El pasado jueves, por fin, se pudo tomar el pulso a esta cuarta edición del MUCES: un aceptable tono medio, que demuestra buena salud. Mientras en San Juan de los Caballeros se daba la oportunidad de conocer la excelente Palma de Oro de Cannes, “La cinta blanca” de Michael Haneke, en sus dos sesiones, me apresté a pasar la tarde-noche en el complejo Artesiete. Quiero decir que vi allí las tres películas objeto de este comentario.
La afluencia de público volvió a ser notable, con llenos en la sesión de las 20 h. Que el público responda, siempre es una buena noticia. Lo lamentable fueron los pequeños retrasos que iba acumulando la programación, en muchos casos debido a la publicidad que traían pegada las copias de las películas, unos inoportunos y totalmente innecesarios avances publicitarios que no hicieron sino entorpecer y molestar a los espectadores, pues esos preciosos minutos perdidos al principio de cada proyección, terminaron impidiendo que algunas personas cumplieran su propio programa. Efectivamente, si sales de tu sala a las 22:15 h, difícilmente puedes trasladarte al otro complejo a ver la película para la que tenías comprada la entrada precisamente para las 22:15.
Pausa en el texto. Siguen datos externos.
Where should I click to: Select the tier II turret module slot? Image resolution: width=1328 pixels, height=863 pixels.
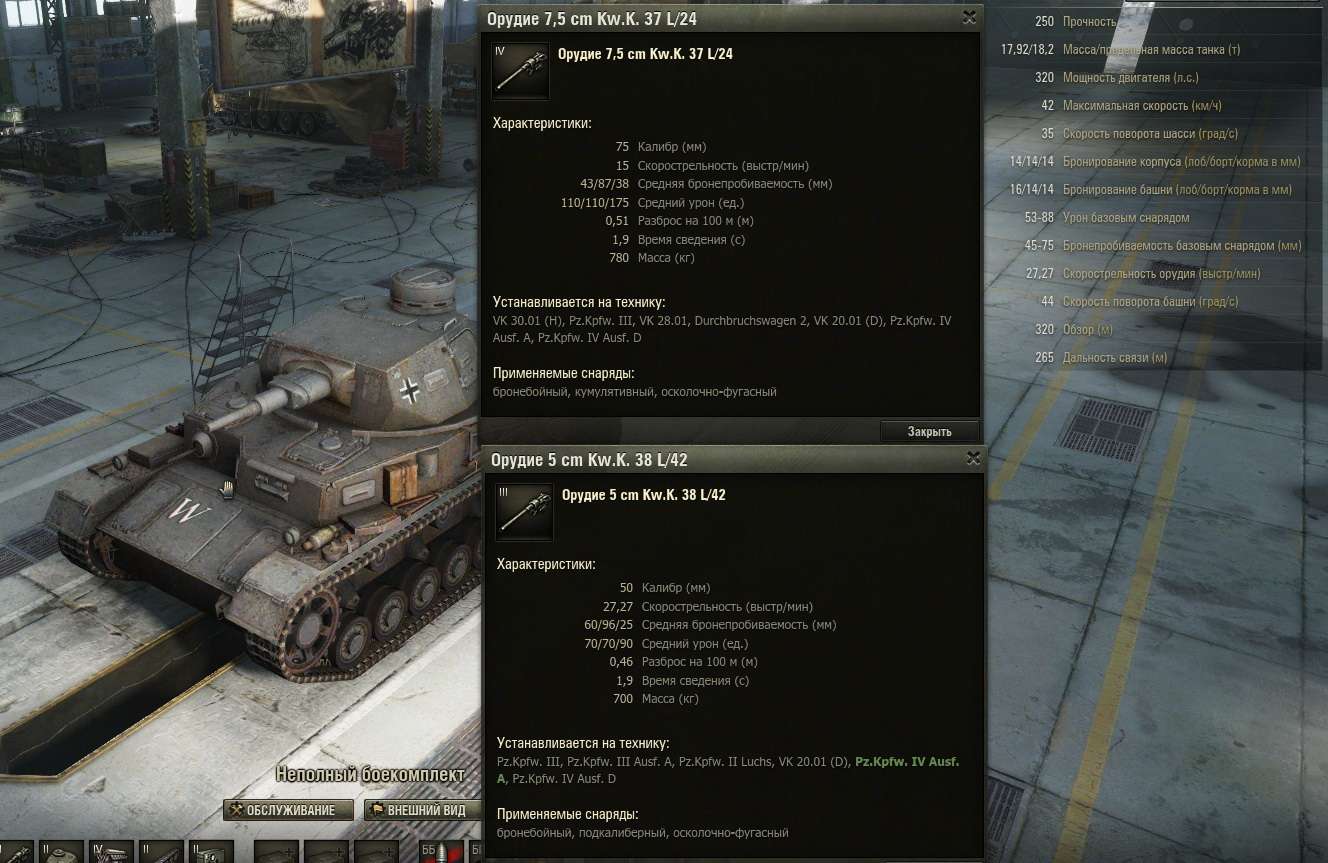coord(61,852)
Pues aun con esos retrasos en el comienzo de las películas, todavía hubo gente que entró tarde en la sala y quien no se privó de comer palomitas. Hechos inaceptables en cualquier otro festival, aunque, claro, lo nuestro no es un festival, sino una muestra.
Pues bien, a primera hora, lo programado era el ciclo ‘Cine Joven’. Dentro de él, “Un infierno con la princesa”, del checo Miloslav Smidmajer, resultó ser un cuentecillo simpático, un tanto exótico, apto sólo para pasar el rato cuando no tienes nada mejor que hacer. Desde luego en la sección principal esta película hubiese tenido todavía menos gracia. Y como me comentaba un amigo, ¿tú crees que al público joven le puede agradar tal cantidad de subtítulos pasados a toda marcha?
Mayor entidad tuvo, lógicamente, la sesión de las 20 h. “Flor del desierto”, de Sherry Hormann, recreaba la novela autobiográfica de la modelo somalí Waris Dirie. Un tema importante, un mensaje, la concienciación para tratar de abolir en África la ablación del clítoris. Lo malo era ese, quizás necesario, tono didáctico, pero la película no está mal. Exhibe una buena factura técnica, luciéndose en la fotografía (¡esos paisajes africanos!) y sacando una buena interpretación de su protagonista, Liya Kebede, bien acompañada por Timothy Spall y Sally Hawkins, ésta muy en su papel de payasa tierna, al estilo de “Happy, un cuento sobre la felicidad”.
Que la película funciona y cumple así sus objetivos, se me hizo patente al notar la indignación que las imágenes más crudas iban suscitando en la señora que tenía al lado. Sí, porque la estructura dramática se basaba en la alternancia de secuencias rodadas en África, bellas e ilustrativas, con las rodadas en Occidente, acentuando el contraste entre ambas culturas, entre los tan diferentes modos de vida. No es fácil dejar de seguir las viejas tradiciones. Esta bienintencionada película trata de aportar su granito de arena a tan ardua cuestión.
Ya por la noche, “El zar”, de Pavel Lounguine, nos ofreció una lección de historia rusa, que nos hizo comprender taxativamente lo acertado del apodo de Ivan, el Terrible. Estructurada en cuatro cuadros, la película avanza con la pesadez de un tanque capaz de dejar aplanado al espectador en su butaca. Técnicamente la película es extraordinaria, con una fotografía muy plástica que gusta de escrutar los rostros de los actores en primer plano. Digamos que es bonita de contemplar.
Sin embargo, el argumento se vuelve algo farragoso y reiterativo en algunos momentos. La continua ostentación de poder por parte del zar y la exposición de su brutalidad parecen lógicas en el desarrollo del tema, pero esa fijación con Dios y sus representantes en la tierra terminan resultando un tanto cansinos.